These scientists are always cooking up crazy stuff man. I’m glad this time around they are working on something that would be a complete game changer in these parts of the world – solar.
Don’t get me wrong, I love the folding phones and the other completely unnecessary but cool tech we see. However, solar means electricity and without that we can’t even appreciate the folding phones for example.
This is especially the case in Zimbabwe where we can’t really count on the state-owned power company to provide everyone with electricity. Even those of us lucky enough to be connected to the national grid still have to contend with power cuts.
It is no surprise then that our future is in solar. We found out from a ZIMSTAT survey last year that 31.7% of Zimbabwean households have solar as their primary source of electricity. On the ground, there are very few installed solar systems. It’s mostly rural families with a small lamp and tiny panel.
Then came the news that new houses being constructed now have to install solar geysers. Yes, that’s part of our renewable energy policy.

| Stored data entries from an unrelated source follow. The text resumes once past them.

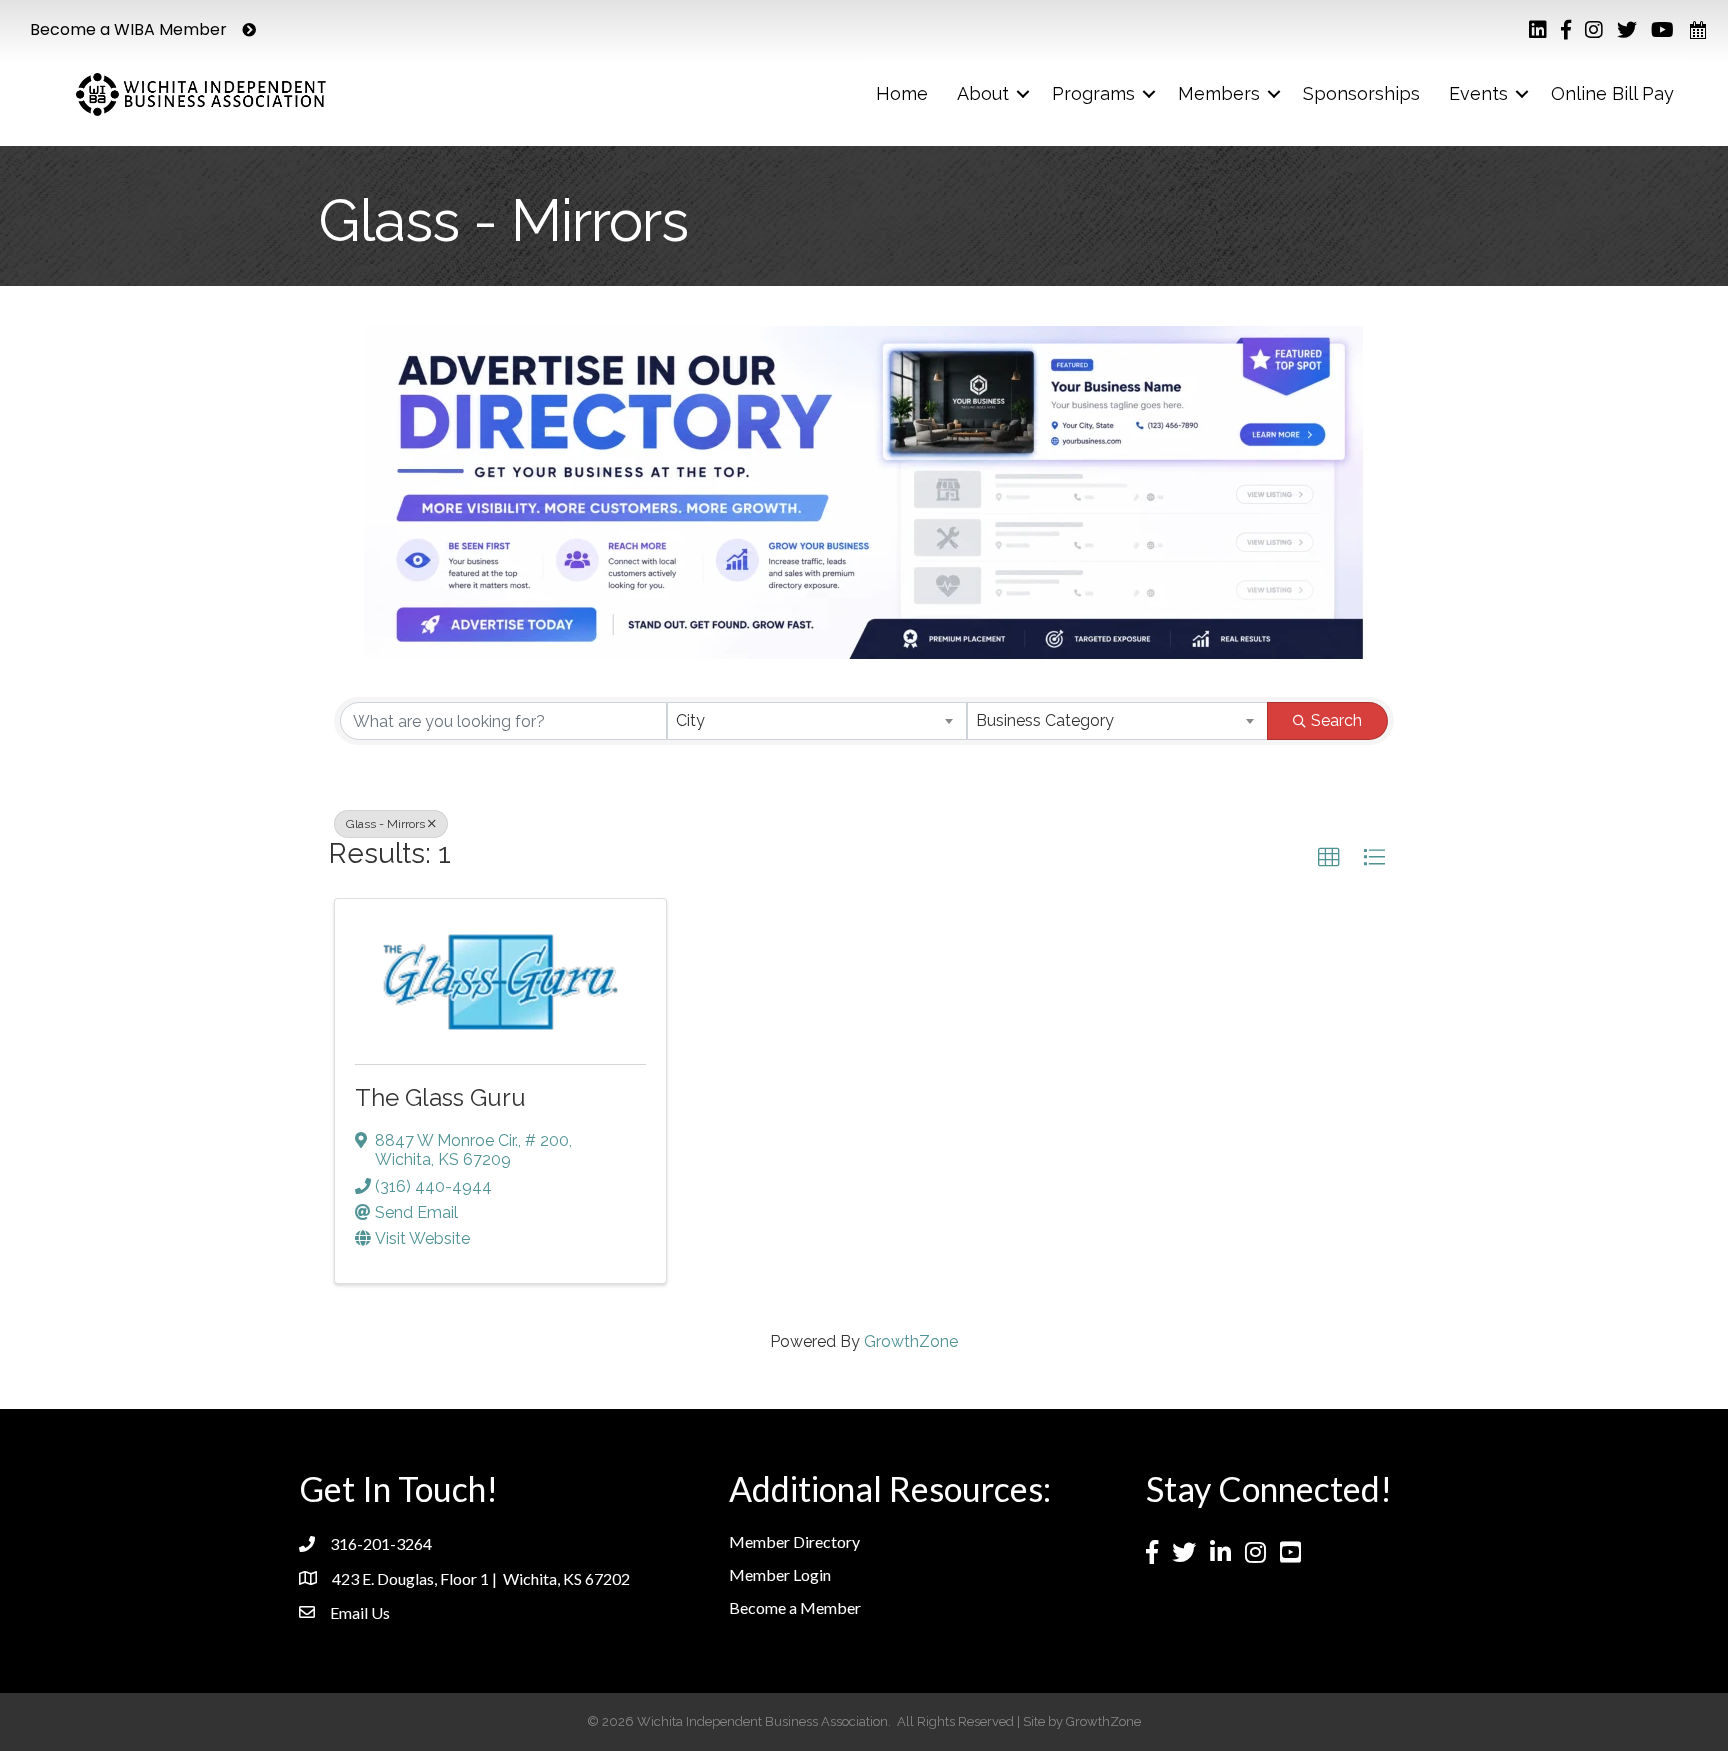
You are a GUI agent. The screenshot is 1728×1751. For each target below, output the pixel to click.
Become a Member (795, 1607)
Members (1219, 93)
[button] (1329, 858)
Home (902, 93)
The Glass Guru (440, 1097)
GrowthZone (911, 1341)
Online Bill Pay (1612, 93)
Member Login (780, 1574)
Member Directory (794, 1541)
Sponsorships (1361, 93)
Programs (1093, 93)
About (983, 93)
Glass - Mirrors (385, 824)
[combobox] (817, 721)
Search (1336, 720)
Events (1478, 93)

It is with this background that we look at the ‘newspaper’ solar cells.
Solar cells printed on paper
There are a number of teams working on printable solar cells. It’s been years since the concept was first explored but progress is being made now.
The team at MIT has “developed methods of depositing photovoltaic (PV) cells on sheets of ordinary paper and other inexpensive, lightweight, flexible materials.” PV cells are what we commonly call solar cells. They convert sunlight into electricity.
This team was able to print PV cells on tissue paper, printer paper, newsprint, textiles, and plastic food wrap. That is a humongous deal. If the PV cells can be printed on matissue (toilet paper) then they truly can be printed on anything.
By printing onto those cheap materials, this means lower cost panels. If you have looked into solar you will know just how expensive it all gets. We recently looked at the best solar system to buy in Zimbabwe and the final prices are not for the faint of heart.
The major component that makes solar panels expensive is actually the material on which the cells come on. The glass substrates used today cost over 1000 times more than paper.
Even the plastic solar panels will be much more expensive than paper. Those common plastic substrates cost over 100 times more than paper.
Using these other cheaper materials will result in much cheaper solar modules. See, the substrate costs constitute 25%-60% of total material costs in current solar modules.
Flexibility, durability, lightweight
Today’s solar panels are fragile because of their inflexibility. This limits their applications. The flexible solar panels can be used in clothing, luggage, curtains, etc. We could also get small rollable paper panels to keep in our wallets.
You know how long members of the white garment sects spend in the sun. Imagine if those garments doubled as solar panels. We could half the demand for electricity on the national grid.
The other benefit from flexibility and durability is transportability. Transport costs are another major cost driver for solar panels. However, with rollable and durable panels we would see massive transport cost savings. Leading to lower prices for the end consumer.
That’s not even mentioning that we would be able to take these panels to the remotest places without fear of damaging the panels en route.
How are they doing this?
It’s a bit too technical for non experts like myself but if you are so inclined, find out more about that here.
All I got is that they use vacuum chambers to vapour print anodes to the surface of the paper. We are familiar with vapour printing when it’s used to digitally print on clothes. So, apparently this is similar to how the MIT guys are printing PV cells onto paper.
After printing the anodes, they then use evaporative methods to deposit the remaining layers of the PV cells. Sounds simple enough and I totally understand what that means.
Again, if you want to understand the nitty gritties, visit here.
There’s work still to be done
This is not ready for the primetime just yet. There is still work to be done. One area that needs work is efficiency.
So far, these printed cells have a light-to-electricity conversion efficiency of only about 1%. Contrast that with the most efficient panels today that are in the 20-30% range.
However, the printable solar panel researchers are working on a new composition that they think will push efficiency to 4%. It doesn’t sound that impressive but they say when we factor in the low cost, these 4% efficient panels would still make sense.
In fact, even at 1% efficiency, they say their printed solar panels can power small electronic devices. So, we would still find them useful here in Zimbabwe.